● **Text shown**
+++

And tight oil? Tight oil (otherwise known as Shale oil and confusingly not to be mixed up with oil shales) production began a bit after shale gas fracking so it’s a little behind the curve. Hughes, again based on DoE and EIA figures predicts production ramping up from a current output of 1.2 milion bbl/day to a maximum of around 2.2 million bbl/day in 2017, before declining sharply.

Figure 5, Past and projected future production of tight oil [Credit: Hughes etal (2013) http://www.postcarbon.org/drill-baby-drill/ ]

Figure 5, Past and projected future production of tight oil [Credit: Hughes (2013)]

Again, to a journalist from Fox News who knows absolutely nothing about energy production figures, 2.2 million bbl/day probably sounds like a lot. And indeed it would be more recoverable oil that one is likely to find in the ANWR  (if indeed, as I discussed before if there is recoverable oil in the ANWR). However its small beer next a current US oil demand of around 20 million bbl/day (i.e. if Hughes is to be believed the US can only get 11% of its oil needs from tight oil). By contrast the world’s largest conventional oil field, Ghawar field  in Saudi Arabia, outputs 5 million bbl/day (yes one oil field in the Middle East pumps out twice the tight oil we could hope to get from an entire continent!).

+++

● **What this exercise asks**
1/ Answer these questions about the tight oil passage, using only what it says:
(a) What is the current output of tight oil given in the passage?
(b) About how large is current US oil demand?
(c) How much does the Ghawar field output?
2/ Edit the tight oil passage by writing out again the part that opens with the words "And tight oil?" and closes with "before declining sharply.", with each "production" replaced by "output".
3/ List every distinct figure, in millions of barrels per day, that the tight oil passage gives, in the order each first appears.
The records that come next have nothing to do with the tight oil passage.

● **Records**
+++

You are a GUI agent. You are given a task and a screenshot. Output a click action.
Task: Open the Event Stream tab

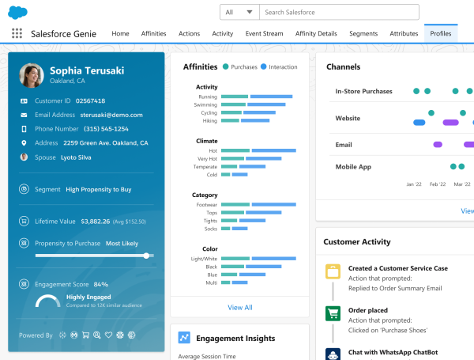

+++

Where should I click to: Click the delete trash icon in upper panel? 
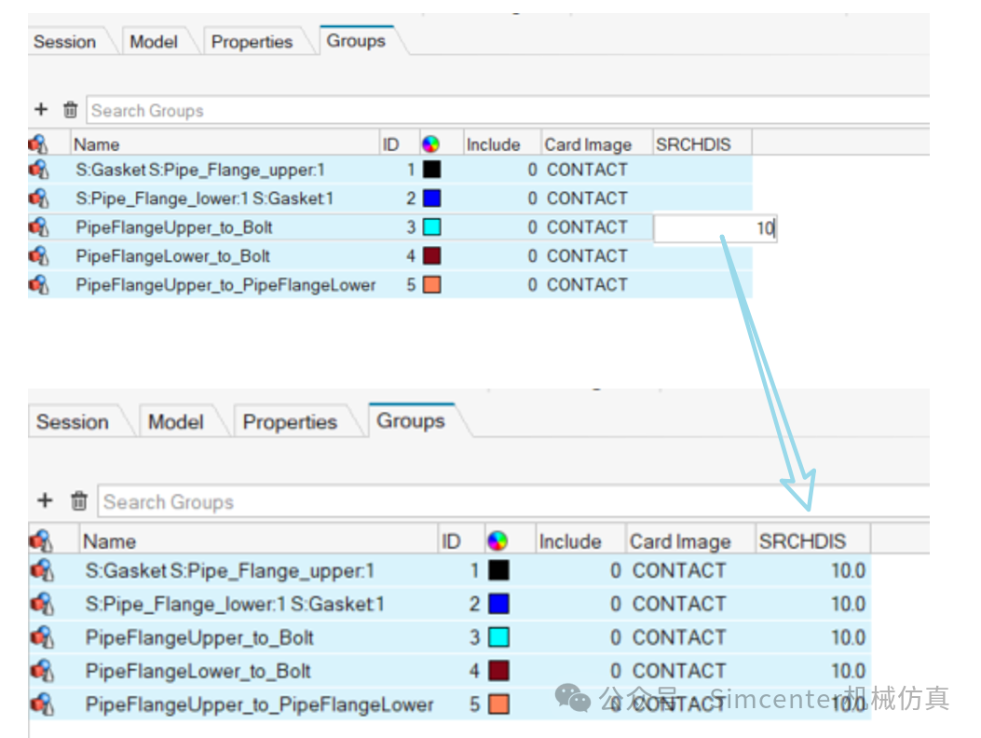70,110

+++

● **Responses**
1/
(a) 1.2 million bbl/day
(b) Around 20 million bbl/day
(c) 5 million bbl/day

2/
And tight oil? Tight oil (otherwise known as Shale oil and confusingly not to be mixed up with oil shales) output began a bit after shale gas fracking so it’s a little behind the curve. Hughes, again based on DoE and EIA figures predicts output ramping up from a current output of 1.2 milion bbl/day to a maximum of around 2.2 million bbl/day in 2017, before declining sharply.

3/ 1.2, 2.2, 20, 5